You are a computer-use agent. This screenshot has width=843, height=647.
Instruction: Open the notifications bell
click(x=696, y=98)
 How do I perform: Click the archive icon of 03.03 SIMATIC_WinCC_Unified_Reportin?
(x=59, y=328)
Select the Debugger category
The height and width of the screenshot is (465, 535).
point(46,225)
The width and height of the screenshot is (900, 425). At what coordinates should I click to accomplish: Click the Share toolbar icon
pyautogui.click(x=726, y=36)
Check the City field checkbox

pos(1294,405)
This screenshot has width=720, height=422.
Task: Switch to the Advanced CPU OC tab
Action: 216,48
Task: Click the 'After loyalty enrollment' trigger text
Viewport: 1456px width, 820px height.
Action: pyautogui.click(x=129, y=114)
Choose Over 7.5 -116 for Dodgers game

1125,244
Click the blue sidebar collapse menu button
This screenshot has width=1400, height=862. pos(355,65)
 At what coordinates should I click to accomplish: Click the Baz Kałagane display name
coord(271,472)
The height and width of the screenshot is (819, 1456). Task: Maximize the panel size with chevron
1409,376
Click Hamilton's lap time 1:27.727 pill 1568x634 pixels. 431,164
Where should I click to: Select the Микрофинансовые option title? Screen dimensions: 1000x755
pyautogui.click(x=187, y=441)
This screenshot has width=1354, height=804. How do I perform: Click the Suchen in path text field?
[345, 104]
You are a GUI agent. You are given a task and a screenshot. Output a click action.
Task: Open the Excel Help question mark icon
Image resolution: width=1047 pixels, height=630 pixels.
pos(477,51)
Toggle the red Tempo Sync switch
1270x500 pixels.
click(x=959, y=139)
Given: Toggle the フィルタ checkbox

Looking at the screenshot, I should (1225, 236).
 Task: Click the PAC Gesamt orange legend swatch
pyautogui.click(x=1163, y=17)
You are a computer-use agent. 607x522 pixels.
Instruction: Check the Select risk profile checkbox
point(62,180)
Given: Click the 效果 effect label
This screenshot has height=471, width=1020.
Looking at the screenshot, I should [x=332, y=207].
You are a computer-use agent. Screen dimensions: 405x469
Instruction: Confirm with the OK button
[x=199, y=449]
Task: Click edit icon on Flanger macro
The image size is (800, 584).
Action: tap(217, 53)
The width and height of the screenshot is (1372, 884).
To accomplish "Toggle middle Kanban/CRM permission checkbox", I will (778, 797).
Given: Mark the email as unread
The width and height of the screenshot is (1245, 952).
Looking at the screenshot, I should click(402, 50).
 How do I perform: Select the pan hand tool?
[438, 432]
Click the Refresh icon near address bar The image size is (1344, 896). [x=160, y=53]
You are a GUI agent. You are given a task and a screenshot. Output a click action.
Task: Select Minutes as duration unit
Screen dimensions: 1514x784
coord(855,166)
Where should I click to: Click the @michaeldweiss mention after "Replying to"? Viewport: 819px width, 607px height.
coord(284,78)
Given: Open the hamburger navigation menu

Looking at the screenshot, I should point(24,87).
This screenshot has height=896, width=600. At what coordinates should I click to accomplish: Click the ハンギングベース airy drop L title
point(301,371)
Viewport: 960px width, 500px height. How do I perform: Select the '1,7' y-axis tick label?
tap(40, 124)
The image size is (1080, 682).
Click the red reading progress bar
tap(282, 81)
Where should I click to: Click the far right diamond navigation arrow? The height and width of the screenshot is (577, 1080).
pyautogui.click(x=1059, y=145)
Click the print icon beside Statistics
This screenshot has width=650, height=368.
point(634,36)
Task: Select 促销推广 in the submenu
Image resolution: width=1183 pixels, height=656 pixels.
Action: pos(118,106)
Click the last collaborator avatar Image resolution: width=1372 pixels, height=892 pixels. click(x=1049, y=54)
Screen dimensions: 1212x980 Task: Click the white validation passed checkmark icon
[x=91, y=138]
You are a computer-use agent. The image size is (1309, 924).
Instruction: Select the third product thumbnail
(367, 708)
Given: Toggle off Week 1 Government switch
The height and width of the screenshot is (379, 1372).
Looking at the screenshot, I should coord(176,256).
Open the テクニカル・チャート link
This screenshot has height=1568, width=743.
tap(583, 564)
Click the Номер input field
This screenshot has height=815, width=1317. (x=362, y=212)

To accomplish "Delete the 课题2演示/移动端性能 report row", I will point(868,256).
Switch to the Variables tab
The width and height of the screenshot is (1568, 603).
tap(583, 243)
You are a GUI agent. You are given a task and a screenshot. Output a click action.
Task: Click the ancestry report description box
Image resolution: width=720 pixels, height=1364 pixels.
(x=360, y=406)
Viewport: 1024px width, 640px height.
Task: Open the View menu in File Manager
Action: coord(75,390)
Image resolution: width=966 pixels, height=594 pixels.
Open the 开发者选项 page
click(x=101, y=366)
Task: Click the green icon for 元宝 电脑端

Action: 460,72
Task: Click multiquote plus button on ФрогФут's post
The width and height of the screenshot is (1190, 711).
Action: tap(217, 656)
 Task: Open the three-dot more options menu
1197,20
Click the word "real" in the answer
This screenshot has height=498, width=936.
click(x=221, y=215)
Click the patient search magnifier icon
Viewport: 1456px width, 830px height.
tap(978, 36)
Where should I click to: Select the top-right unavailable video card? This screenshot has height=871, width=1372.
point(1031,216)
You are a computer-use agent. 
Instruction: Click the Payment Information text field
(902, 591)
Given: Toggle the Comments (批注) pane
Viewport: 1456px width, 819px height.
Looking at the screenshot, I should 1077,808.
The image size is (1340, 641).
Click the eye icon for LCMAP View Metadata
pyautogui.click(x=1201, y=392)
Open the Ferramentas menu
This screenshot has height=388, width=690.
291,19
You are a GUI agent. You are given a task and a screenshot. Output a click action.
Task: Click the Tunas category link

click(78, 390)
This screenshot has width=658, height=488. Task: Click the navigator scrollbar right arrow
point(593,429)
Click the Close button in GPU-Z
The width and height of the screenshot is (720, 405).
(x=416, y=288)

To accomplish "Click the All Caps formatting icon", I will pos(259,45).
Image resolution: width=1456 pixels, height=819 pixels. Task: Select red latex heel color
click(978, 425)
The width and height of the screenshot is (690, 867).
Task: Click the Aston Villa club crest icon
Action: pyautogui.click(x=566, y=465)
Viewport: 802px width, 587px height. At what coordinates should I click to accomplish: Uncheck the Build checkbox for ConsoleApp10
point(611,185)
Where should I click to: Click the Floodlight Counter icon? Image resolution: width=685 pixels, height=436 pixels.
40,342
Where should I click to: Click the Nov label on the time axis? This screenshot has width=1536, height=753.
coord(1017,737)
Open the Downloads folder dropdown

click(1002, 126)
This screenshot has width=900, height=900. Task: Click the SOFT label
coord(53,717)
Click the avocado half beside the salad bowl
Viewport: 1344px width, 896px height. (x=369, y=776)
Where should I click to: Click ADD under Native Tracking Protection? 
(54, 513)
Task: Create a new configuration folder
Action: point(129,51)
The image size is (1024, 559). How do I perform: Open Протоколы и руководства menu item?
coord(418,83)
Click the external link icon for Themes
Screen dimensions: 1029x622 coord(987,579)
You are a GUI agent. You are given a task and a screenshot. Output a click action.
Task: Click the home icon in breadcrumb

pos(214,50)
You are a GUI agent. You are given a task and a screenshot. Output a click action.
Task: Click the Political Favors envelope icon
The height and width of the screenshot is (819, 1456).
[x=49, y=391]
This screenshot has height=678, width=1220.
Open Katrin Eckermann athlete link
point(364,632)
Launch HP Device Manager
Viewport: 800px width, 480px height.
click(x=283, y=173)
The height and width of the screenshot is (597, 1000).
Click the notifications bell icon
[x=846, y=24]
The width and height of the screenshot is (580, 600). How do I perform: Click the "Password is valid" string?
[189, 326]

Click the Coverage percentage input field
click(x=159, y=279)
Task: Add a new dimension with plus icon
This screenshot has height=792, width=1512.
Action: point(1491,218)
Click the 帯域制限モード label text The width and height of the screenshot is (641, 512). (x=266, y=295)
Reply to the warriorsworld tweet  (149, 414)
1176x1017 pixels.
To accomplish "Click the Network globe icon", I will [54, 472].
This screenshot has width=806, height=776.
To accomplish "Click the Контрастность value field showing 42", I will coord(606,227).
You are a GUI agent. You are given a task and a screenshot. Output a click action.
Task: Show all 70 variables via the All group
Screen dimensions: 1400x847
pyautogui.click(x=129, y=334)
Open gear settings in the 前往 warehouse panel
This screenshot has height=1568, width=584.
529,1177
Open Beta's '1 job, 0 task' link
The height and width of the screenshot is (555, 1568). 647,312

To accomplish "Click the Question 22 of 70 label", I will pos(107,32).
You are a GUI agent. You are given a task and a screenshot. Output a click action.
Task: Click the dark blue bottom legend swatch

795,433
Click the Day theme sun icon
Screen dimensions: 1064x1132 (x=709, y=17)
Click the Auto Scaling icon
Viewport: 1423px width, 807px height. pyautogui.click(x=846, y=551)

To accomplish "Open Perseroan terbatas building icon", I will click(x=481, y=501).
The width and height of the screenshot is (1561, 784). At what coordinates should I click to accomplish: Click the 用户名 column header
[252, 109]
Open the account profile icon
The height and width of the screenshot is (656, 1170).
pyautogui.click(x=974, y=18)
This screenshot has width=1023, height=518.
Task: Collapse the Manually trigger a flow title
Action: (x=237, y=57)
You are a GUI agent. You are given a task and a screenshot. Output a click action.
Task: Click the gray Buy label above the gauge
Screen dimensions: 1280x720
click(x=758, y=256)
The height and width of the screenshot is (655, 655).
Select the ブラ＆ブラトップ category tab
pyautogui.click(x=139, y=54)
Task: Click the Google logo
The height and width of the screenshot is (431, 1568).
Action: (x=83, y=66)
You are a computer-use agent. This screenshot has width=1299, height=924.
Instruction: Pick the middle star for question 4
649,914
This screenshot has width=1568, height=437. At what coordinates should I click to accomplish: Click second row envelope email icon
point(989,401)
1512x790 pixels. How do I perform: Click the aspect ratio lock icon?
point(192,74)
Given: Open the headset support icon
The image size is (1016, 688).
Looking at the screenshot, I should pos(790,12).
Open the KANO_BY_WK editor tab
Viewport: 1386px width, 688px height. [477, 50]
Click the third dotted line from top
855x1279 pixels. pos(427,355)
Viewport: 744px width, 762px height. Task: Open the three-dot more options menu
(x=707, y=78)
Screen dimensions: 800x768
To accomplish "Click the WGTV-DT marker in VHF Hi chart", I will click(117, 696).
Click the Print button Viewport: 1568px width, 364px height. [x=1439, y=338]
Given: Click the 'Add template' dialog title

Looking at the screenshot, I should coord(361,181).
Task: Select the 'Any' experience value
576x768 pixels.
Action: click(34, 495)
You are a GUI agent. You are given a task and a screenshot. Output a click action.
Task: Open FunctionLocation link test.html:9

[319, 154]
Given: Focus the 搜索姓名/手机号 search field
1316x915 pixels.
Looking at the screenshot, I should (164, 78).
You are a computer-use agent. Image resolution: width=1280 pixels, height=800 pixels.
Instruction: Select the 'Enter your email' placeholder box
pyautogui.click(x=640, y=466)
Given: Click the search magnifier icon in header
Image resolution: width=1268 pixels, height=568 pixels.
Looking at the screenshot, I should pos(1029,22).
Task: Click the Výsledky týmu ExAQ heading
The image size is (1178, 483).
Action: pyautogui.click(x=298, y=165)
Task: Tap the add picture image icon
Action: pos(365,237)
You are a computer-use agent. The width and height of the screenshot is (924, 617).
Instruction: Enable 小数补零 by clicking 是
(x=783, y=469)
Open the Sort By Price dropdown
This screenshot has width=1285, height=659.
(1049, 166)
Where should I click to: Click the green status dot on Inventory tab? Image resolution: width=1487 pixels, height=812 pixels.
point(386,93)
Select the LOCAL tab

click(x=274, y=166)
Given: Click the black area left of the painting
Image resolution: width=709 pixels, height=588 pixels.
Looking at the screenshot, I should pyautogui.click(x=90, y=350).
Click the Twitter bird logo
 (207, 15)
════
Problem details —
Reproduce the listing verbatim from the line with "Task: Click edit icon on Flanger macro" up to and including the line with "coord(284,78)".

Answer to this exercise —
Task: Click edit icon on Flanger macro
The image size is (800, 584).
Action: tap(217, 53)
The width and height of the screenshot is (1372, 884).
To accomplish "Toggle middle Kanban/CRM permission checkbox", I will (778, 797).
Given: Mark the email as unread
The width and height of the screenshot is (1245, 952).
Looking at the screenshot, I should click(402, 50).
 How do I perform: Select the pan hand tool?
[438, 432]
Click the Refresh icon near address bar The image size is (1344, 896). [x=160, y=53]
You are a GUI agent. You are given a task and a screenshot. Output a click action.
Task: Select Minutes as duration unit
Screen dimensions: 1514x784
coord(855,166)
Where should I click to: Click the @michaeldweiss mention after "Replying to"? Viewport: 819px width, 607px height.
coord(284,78)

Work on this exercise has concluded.